When the Green Paper was published, many in the HE sector got very excited about the reference to the Freedom of Information Act tucked away on page 68. I lost count of the number of times I said to people that it did not mean that the FOI Act would cease to apply to universities.
Now that the White Paper has been issued, we see that on page 38 it is confirmed that the FOI Act will continue to apply to universities – or some of them. In a section ironically called “Levelling the playing field through deregulation”, the government confirms that one of the most burdensome regulations affecting universities will not apply to all providers.
Now, this piece does not intend to argue the pros and cons of the Freedom of Information Act, or indeed any of the regulations or Acts of Parliaments identified, but merely to comment on the very broad spectrum of rules and regulations by which we must abide. One of the reasons it seems to me that universities have so many regulations and Acts of Parliament to adhere to is the wide scope of higher education.
Of course, we have the Acts of Parliament that have been passed over the years specifically for Higher Education…
- Higher Education Act 2004
- Teaching and Higher Education Act 1998
- Education Act 1994
- Further and Higher Education Act 1992
- Education Reform Act 1988
- Education 1986 (PDF)
…you get the picture. But we are also affected directly by so many other areas of regulation:
- Equality Act 2010
- Charities Act 2006
- Counter-Terrorism and Security Act 2015
- Public Contracts Regulations 2006
Add to this the health and safety legislation from so many different perspectives, disclosure and barring rules, at least four Tiers of the UKVI system and many, many more.
We are involved in so many sectors – schools and teacher education, NHS, social care, law, nuclear industry, animal testing. The list goes on and on. So how can we operate within these regulations?
As those responsible for compliance within universities, members of AHUA know the detail of these rules and regulations better than most. In fact, we are so used to it that we almost shrug when we get yet another regulation to manage – most recently the Modern Slavery Act, Register of Significant Persons, the requirement to have a Student Protection Plan in place.

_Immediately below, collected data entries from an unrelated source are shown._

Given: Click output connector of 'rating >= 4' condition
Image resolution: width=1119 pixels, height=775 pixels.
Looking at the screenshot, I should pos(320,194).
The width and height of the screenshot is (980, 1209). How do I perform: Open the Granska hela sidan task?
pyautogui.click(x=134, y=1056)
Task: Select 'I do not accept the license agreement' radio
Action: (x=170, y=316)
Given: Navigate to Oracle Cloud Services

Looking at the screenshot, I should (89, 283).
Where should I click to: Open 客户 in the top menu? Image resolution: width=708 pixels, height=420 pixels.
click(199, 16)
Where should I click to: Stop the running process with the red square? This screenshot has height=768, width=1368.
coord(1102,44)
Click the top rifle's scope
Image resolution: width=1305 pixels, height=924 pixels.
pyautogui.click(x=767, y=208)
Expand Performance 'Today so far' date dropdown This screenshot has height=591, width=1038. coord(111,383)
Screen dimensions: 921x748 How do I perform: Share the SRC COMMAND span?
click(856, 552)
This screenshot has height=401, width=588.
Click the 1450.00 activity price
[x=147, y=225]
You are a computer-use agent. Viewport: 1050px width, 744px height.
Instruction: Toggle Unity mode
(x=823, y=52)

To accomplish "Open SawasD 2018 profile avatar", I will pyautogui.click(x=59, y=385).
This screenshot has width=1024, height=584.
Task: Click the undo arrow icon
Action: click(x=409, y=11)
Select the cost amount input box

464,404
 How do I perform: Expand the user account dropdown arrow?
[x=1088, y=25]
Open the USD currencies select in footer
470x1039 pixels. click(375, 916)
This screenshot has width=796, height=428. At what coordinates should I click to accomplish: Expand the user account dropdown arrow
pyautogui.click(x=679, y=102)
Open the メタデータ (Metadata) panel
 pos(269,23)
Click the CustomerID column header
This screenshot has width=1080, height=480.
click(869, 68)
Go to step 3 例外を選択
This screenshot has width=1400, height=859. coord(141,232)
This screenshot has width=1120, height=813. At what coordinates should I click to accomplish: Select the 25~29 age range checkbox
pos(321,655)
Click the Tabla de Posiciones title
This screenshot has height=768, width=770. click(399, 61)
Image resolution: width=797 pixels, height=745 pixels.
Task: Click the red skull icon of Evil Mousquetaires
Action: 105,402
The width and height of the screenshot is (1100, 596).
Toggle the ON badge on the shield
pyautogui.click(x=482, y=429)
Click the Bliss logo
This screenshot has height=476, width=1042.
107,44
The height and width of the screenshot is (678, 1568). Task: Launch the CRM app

Occasionally these new regulations seem to be overburdensome – PREVENT monitoring perhaps? – but we soon adapt and end up often overcomplying, because we are all so professional and like to do the right thing.
Much of the discussion of HEFCE’s proposals for QA assessment (whether they survive the White Paper or not is as yet unclear) focused on the extra administrative burden we would have; I wasn’t too sure myself – I think the burden in this case might actually have been reduced!
The traditional university sector – multidisciplinary, “public”, employing hundreds or thousands of staff, running support services ranging from cleaning to mental health advice, reaching out to local communities, international organisations, and in their spare time doing some research and teaching – is caught by so many Acts of Parliament, government regulation, EU regulation, regulatory body guidance, accrediting body requirements that it must surely be impossible to find a level playing field – even the same sort of field – for those universities to work in.
Add to that the providers from different backgrounds – whether they be FE Colleges, not-for-profit Colleges, private providers, Google, Harvard or Trump University – and a level playing field seems impossible.
My advice to the sector and to AHUA colleagues is to focus on what universities should be doing first and foremost – research, teaching and service. Keep abreast of policy developments through organisations like AHUA and admirable forums like WonkHE, use sector bodies like Universities UK and mission groups to lobby when we really should but, most importantly, focus on what matters and actually enjoy life working in HE.
It’s the complexity and variety of activity which, for me, makes a university one of the best places of all to work .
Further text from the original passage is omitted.